**INSTRUCTIONS TO FOLLOW**
Please repeat only the lines below starting at the line that holds "The height and" and ending at the line that holds "the sine wave", exactly, with both of those lines included and every picture omitted.

**THE RECORDS**
#####

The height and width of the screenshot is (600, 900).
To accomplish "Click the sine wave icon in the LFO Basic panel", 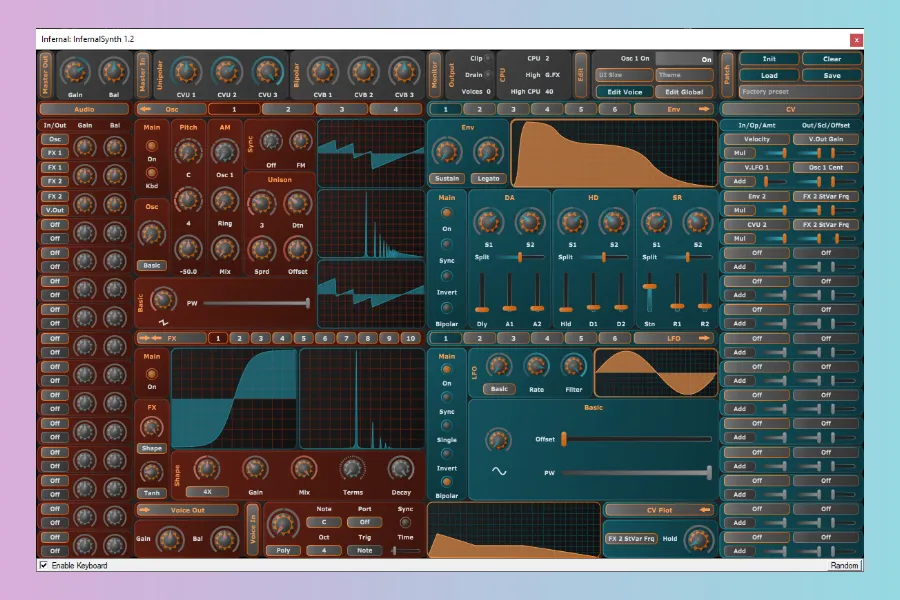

#####

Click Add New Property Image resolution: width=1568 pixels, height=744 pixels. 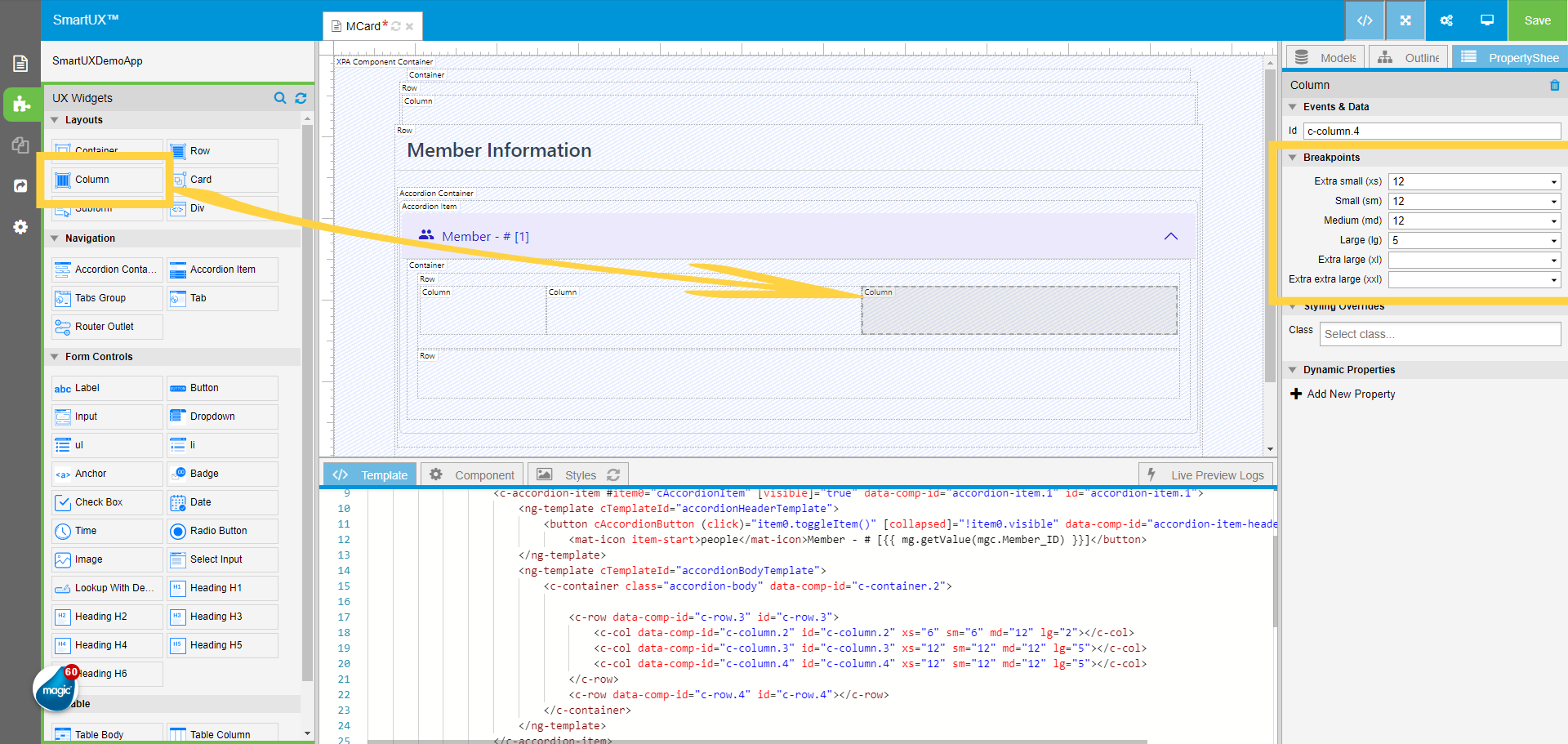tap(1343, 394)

#####

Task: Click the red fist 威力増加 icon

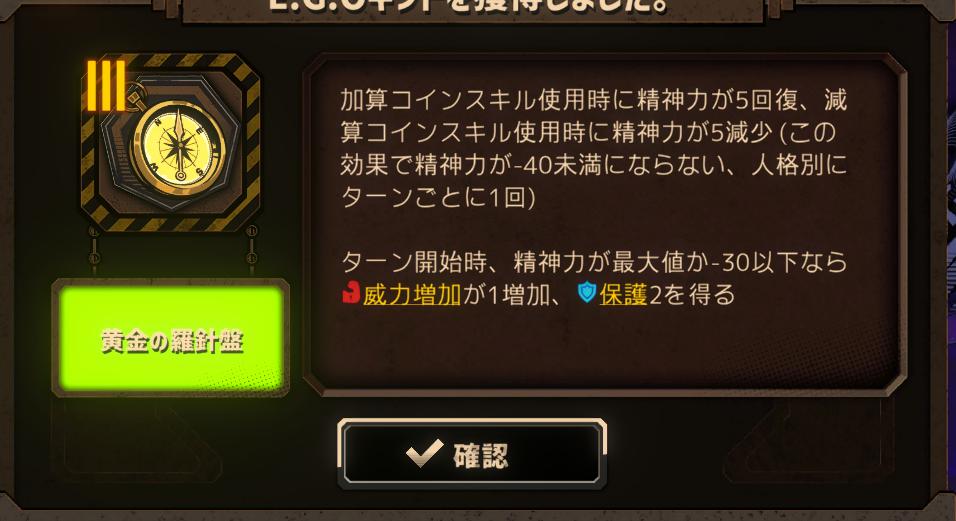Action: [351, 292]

#####

**EXERCISE ANSWER**
The height and width of the screenshot is (600, 900).
To accomplish "Click the sine wave icon in the LFO Basic panel", 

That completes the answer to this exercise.